The General Overseer of the Synagogue Church of All Nations, T.B Joshua, on Sunday 15th March 2015, gave a warning to Nigerians over the upcoming elections, further adding that he foresaw an imminent plane crash within Nigeria.
Speaking on the elections scheduled to hold on March 28th, the cleric stated, “The challenge Nigeria is facing – on the day of voting, when you drop your votes in the ballot box, you will know who is PDP and who is APC. It’s a parable; very delicate. Because everybody plays a game; we deceive ourselves. ‘So this man voted for this party but he’s in that party.’ ”
He also called for prayers for the nation, saying that he saw a plane crash. “Pray for Nigeria because I am seeing a plane crash,” Joshua stated in a service televised live via Christian channel Emmanuel TV. “It’s not a good thing to lose personalities again,” he added, specifying that prayer and fasting should be especially offered from 19th to 23rd.
The cleric further emphasised that vengeance was nigh for the perpetrators of the building collapse that left 116 dead last year September, insisting it was an attack. “There must be vengeance concerning what happened here. Both the slaves and masters must pay the price.”
He stated he was unhappy due to the innocent blood spilled in his church premises and the refusal of those responsible to admit. “God gave me an order that I should continue this work – so I must do it. Nothing can separate me from the work of God but your prophet is not happy. I will be happy when vengeance comes,” he stated.

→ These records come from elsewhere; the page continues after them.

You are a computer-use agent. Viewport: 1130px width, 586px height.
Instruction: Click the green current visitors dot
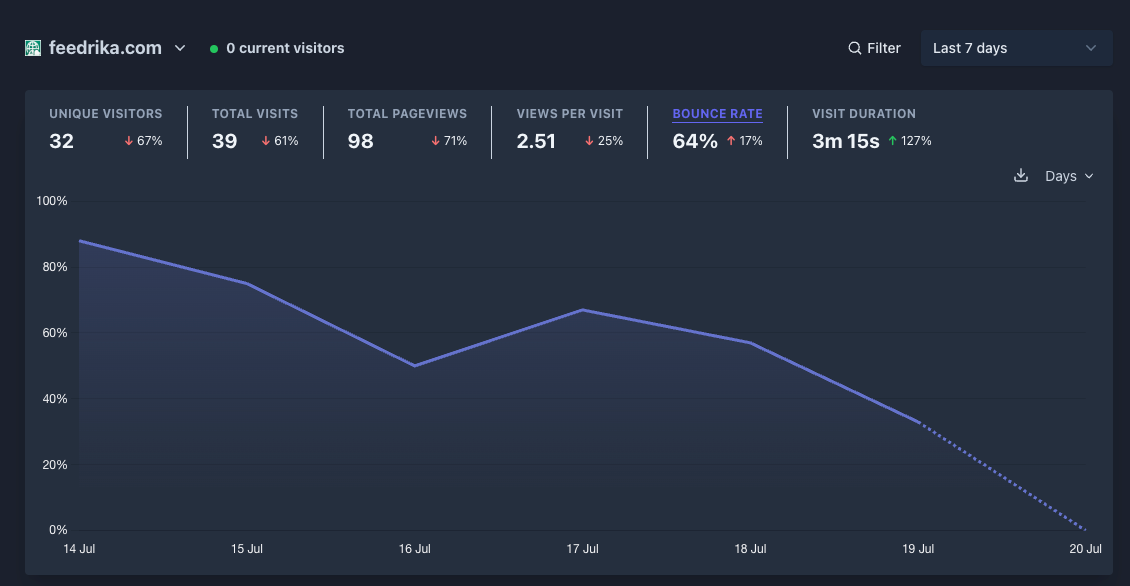(214, 49)
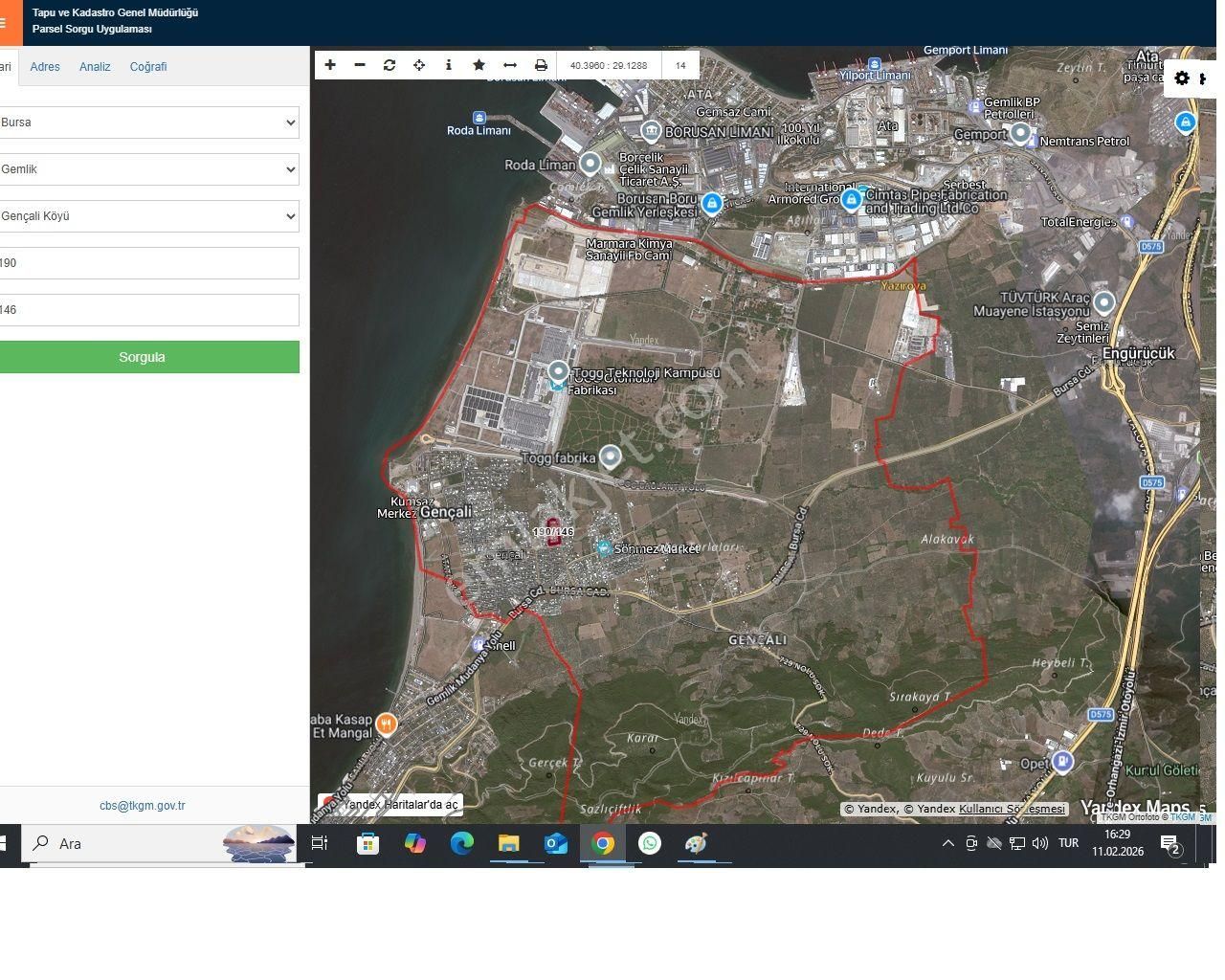Screen dimensions: 1225x980
Task: Zoom in on the map with the plus icon
Action: point(330,64)
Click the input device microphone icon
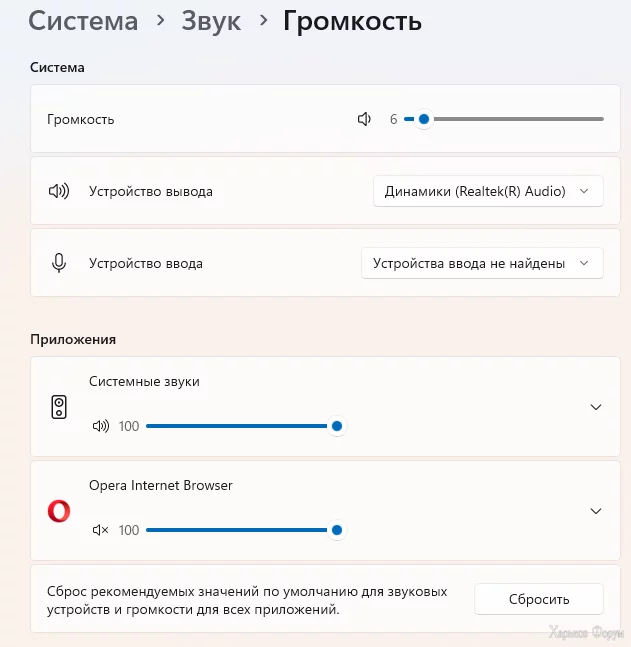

The cleric further prophesied concerning the nation of Russia, referring to the recent assassination of opposition leader Boris Nemtsov. “I am still seeing the same thing happening – killing of a hero, even bigger than the one that was killed. I am talking in parables. Who could be bigger than the man that was shot in Russia? You should pray for the authority there; pray for the President of Russia.”
Joshua also stated that he had collected his own Permanent Voters Card (PVC) as a responsible Nigerian citizen, although admitting his approach oftentimes did not reflect his citizenship. “I am living as if I am a stranger in my own country,” he told congregants.